Zunehmende Durchnässung führt zu vermehrten spontanen, auch großen Lawinenabgängen!

Der derzeitige Wetter-Cocktail wirkt sich ungünstig auf die Lawinensituation aus. Während der vergangenen Tage war es warm, trüb, regnerisch bei einer Regenobergrenze gestern am 03.05. von teilweise über 3000m.

 

Die Schneedecke wurde dadurch auch in großen Höhen auch in tieferen Schichten immer feuchter.

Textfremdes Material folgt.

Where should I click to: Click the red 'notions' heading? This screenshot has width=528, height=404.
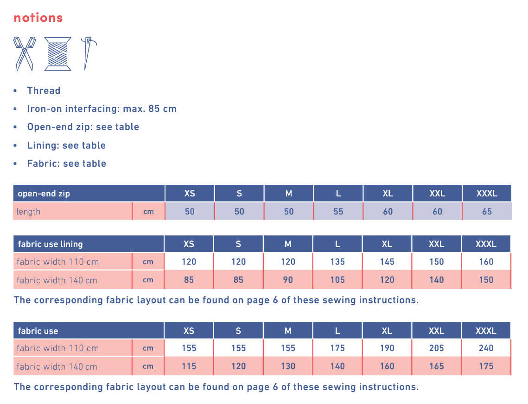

Ältere, bodennahe Schwachschichten vom Frühwinter, die sich ab Mitte Februar ausreichend stabilisiert hatten, werden dadurch wieder störanfälliger.

 

Wie vorhergesagt, verschieben sich Gefahrenbereiche für Schneebrettlawinen in höhere Bereiche. Schattseitig konnten während der vergangenen Tage vermehrt spontane Schneebrettlawinen im sehr steilen  Gelände in einem Höhenbereich zwischen etwa 2200m und 2600m beobachtet werden. In O- und W-exponierten Hängen sind uns spontane Lawinenabgänge in Höhenbereichen um 2500m und darüber gemeldet worden. Südseitig gingen keine Meldungen ein. Die Problembereiche dürften hier noch etwas höher gelegen sein. Lawinen können durchaus groß werden.

 

Lawinenabgänge der vergangenen Tage im schattigen, sehr steilen Gelände. Hier am Beispiel der Nördlichen Stubaier Alpen (Foto: 03.02.2015). Die hell-rosarote Lawine rechts im Bild ging am 03.05. ab, die rote am 02.05., die dunkel-violette vermutlich am 01.05.2015 Lawinensituation.

 

Die oben eingezeichnete, rote Lawine während des Abgangs (Foto: 02.05.2015)

 

 

Nasse Schneedecke, steigende Temperaturen, hohe Luftfeuchtigkeit: Schlechte Vorzeichen für die Lawinensituation.

Mit den sommerlichen Temperaturen und der fehlenden Ausstrahlung rechnen wir auch morgen am 05.05.2015 mit spontanen Lawinen, die wieder groß werden können.